◆ ASSIGNED TASK ◆
Wherever the line with "Open the dropdown arrow beside the grid icon" sits in the listing below, transcribe from it up to and including the line with "Screen dimensions: 800x600", exactly, and leave the remaining lines out.

◆ INPUT MATERIAL ◆
---

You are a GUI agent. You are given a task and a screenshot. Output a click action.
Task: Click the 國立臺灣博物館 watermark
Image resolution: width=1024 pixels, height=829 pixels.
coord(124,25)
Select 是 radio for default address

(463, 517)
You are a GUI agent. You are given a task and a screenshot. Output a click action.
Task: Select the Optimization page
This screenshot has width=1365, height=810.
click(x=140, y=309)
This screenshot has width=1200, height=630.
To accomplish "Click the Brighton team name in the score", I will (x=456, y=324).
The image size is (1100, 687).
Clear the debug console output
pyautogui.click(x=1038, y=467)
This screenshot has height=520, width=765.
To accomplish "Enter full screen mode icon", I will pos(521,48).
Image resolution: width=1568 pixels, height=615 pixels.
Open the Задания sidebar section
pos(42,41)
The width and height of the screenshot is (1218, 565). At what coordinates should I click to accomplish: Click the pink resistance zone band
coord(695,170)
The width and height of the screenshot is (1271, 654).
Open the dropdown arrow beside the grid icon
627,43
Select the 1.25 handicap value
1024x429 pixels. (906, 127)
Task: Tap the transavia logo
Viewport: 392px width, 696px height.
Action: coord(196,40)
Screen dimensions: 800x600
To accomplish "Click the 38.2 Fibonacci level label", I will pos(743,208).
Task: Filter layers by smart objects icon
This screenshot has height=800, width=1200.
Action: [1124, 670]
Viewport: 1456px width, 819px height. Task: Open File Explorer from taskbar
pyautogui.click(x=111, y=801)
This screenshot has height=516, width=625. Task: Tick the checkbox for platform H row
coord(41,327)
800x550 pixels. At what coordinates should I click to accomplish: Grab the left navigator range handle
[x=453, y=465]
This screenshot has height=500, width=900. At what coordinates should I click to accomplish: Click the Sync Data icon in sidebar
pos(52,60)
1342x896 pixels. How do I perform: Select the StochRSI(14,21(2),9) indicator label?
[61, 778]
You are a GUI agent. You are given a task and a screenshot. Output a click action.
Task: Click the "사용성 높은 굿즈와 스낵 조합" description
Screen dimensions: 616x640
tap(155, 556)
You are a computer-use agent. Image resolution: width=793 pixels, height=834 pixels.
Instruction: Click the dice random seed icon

---

◆ SOLUTION FOR THIS EXERCISE ◆
Open the dropdown arrow beside the grid icon
627,43
Select the 1.25 handicap value
1024x429 pixels. (906, 127)
Task: Tap the transavia logo
Viewport: 392px width, 696px height.
Action: coord(196,40)
Screen dimensions: 800x600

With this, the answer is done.